» WORK INSTRUCTIONS
Before copying, set aside the pictures; then restate exactly the lines from the one with "Task: Open the Machine menu" through the last line of the records.

[Recorded data]
============================================================

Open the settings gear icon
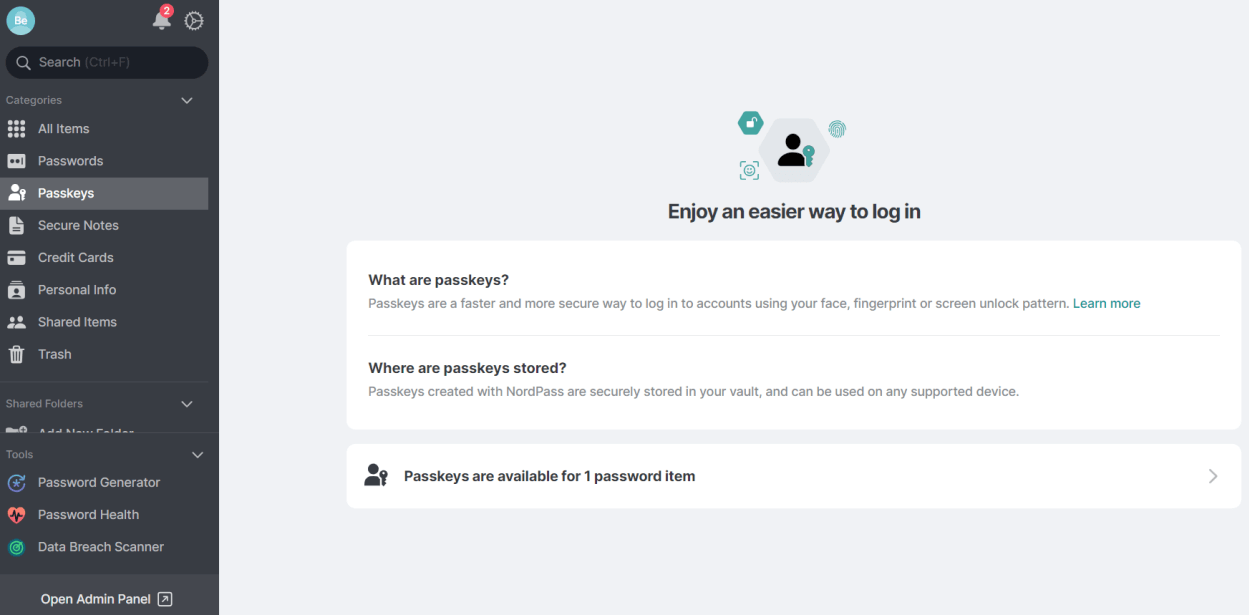(x=194, y=21)
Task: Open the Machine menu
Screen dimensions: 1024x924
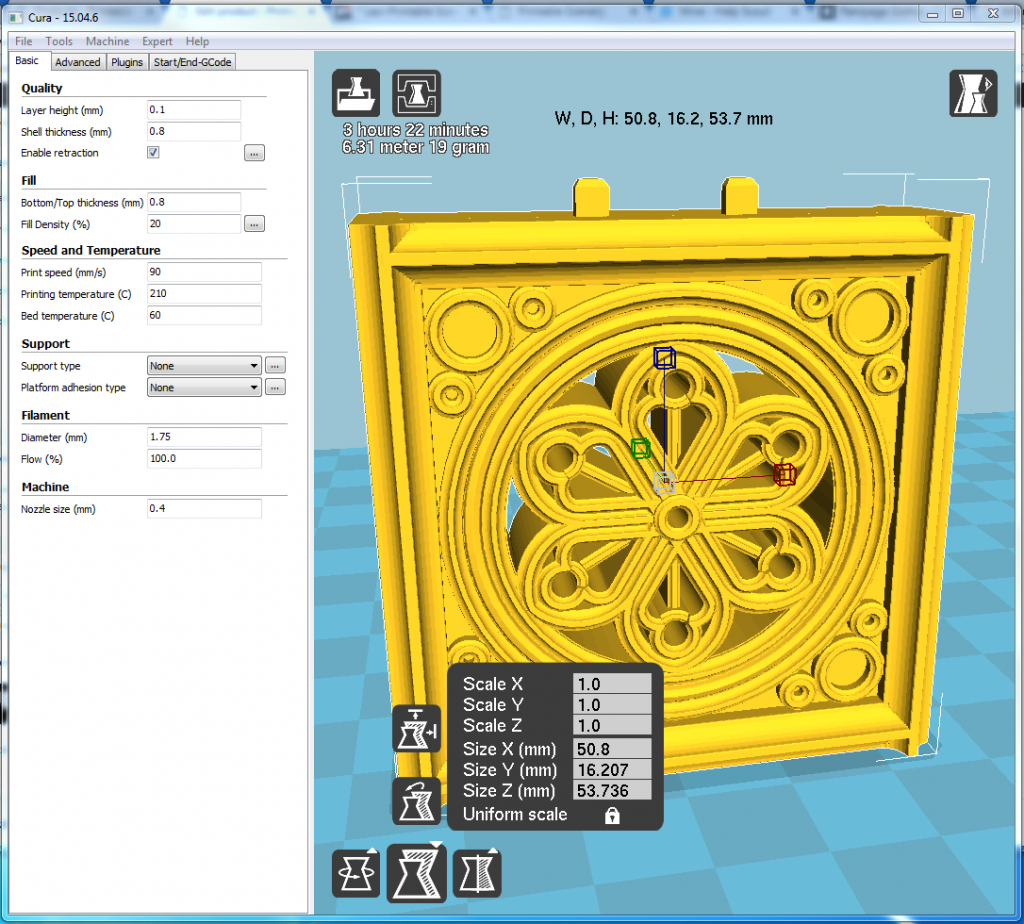Action: [x=107, y=41]
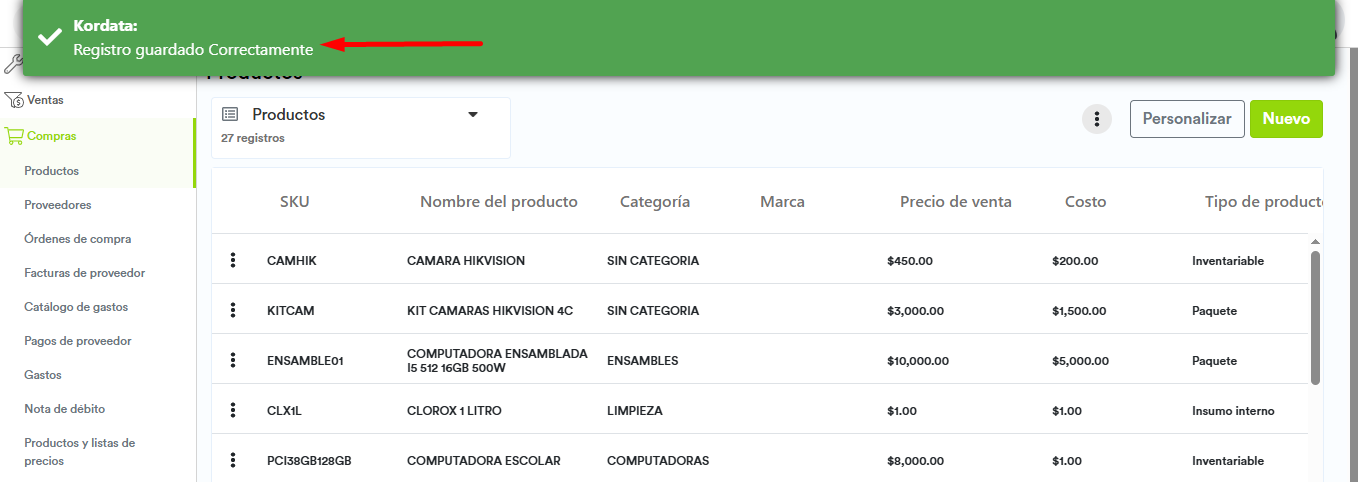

============================================================

» COMPLETED TASK
Task: Open the Machine menu
Screen dimensions: 1024x924
Action: [x=107, y=41]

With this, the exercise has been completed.